THE PROBLEM ->
Leave the images out, and otherwise write out each entry exactly.

[Data extracted from a collection]
***

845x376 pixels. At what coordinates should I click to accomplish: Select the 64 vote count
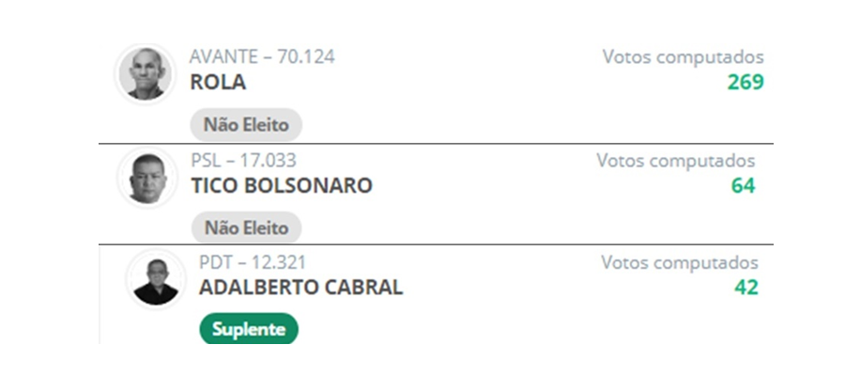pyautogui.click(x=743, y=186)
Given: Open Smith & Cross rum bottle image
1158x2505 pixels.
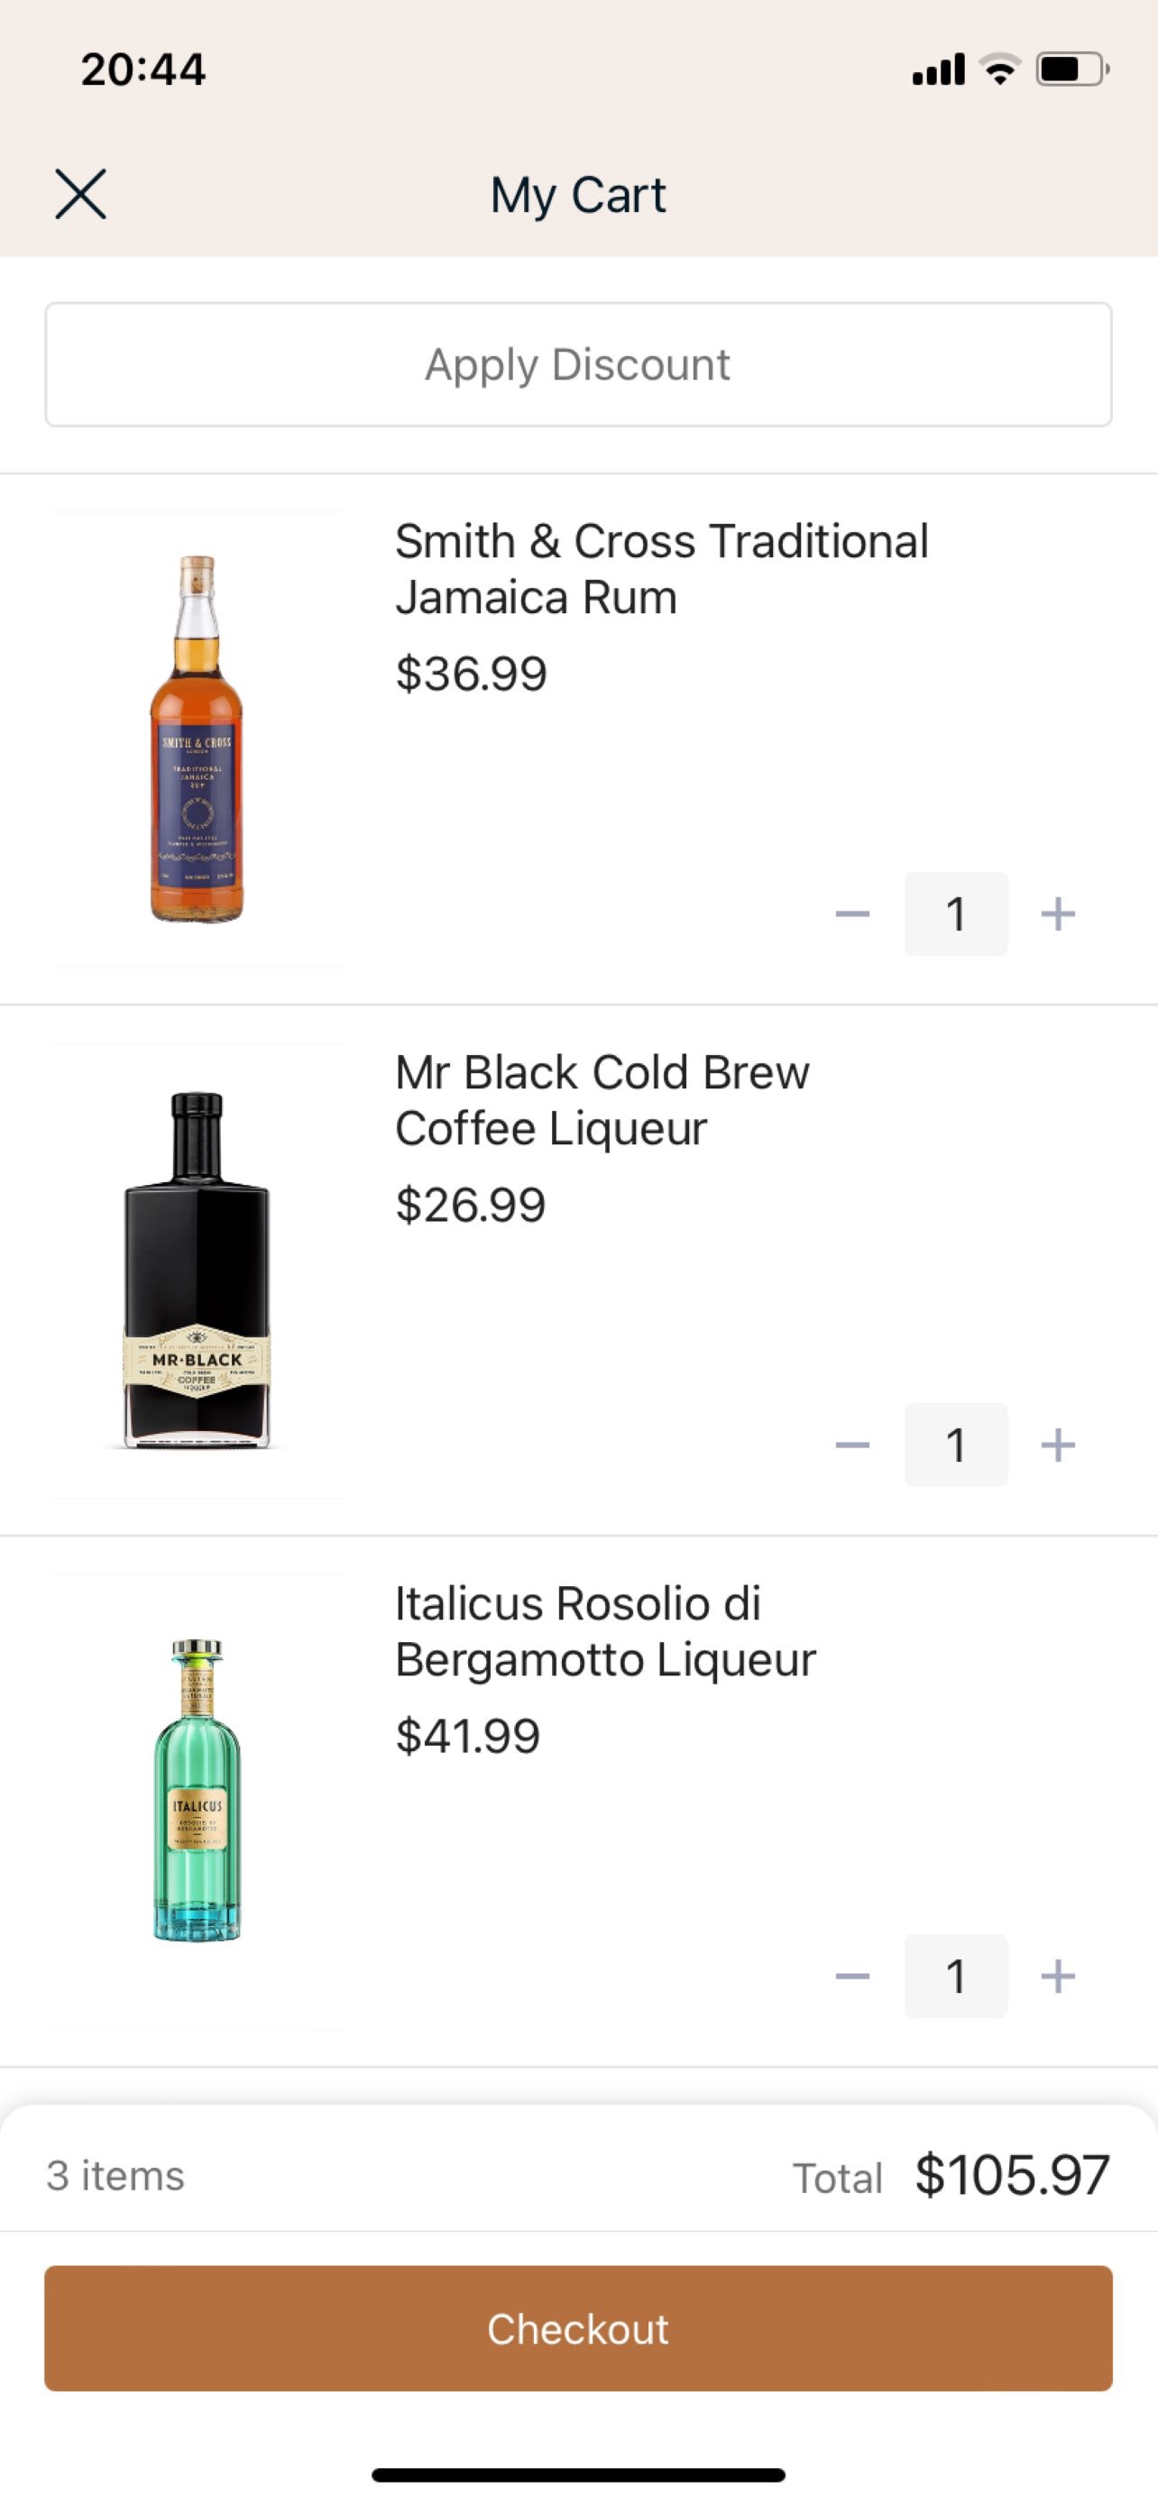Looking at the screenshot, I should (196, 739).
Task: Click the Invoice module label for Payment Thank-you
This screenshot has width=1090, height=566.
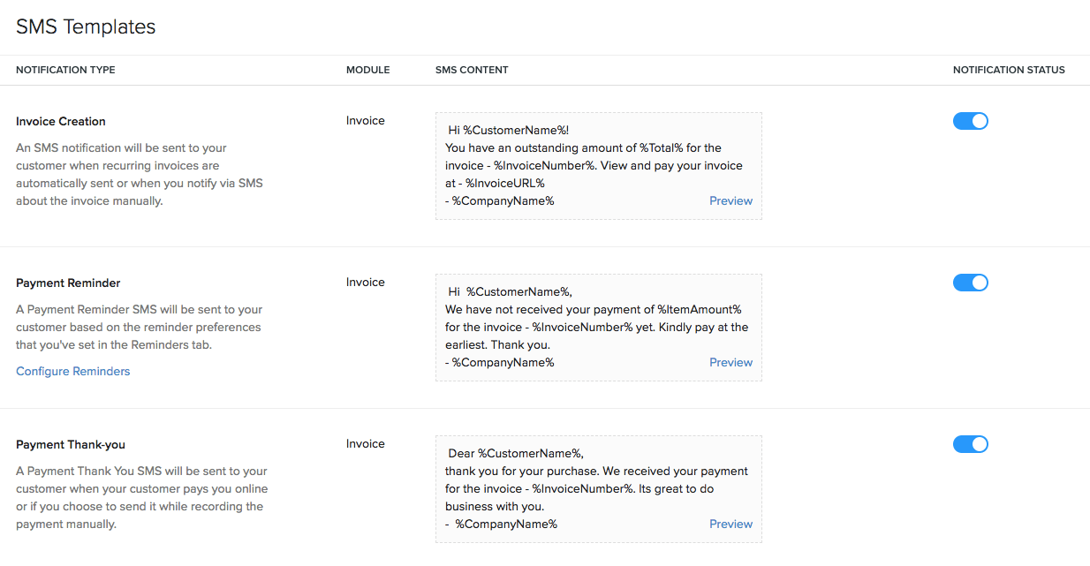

***

WRITTEN RESPONSE ->
845x376 pixels. At what coordinates should I click to accomplish: Select the 64 vote count
pyautogui.click(x=743, y=186)
Given: Open Smith & Cross rum bottle image
1158x2505 pixels.
Looking at the screenshot, I should (196, 739).
Task: Click the Invoice module label for Payment Thank-you
This screenshot has width=1090, height=566.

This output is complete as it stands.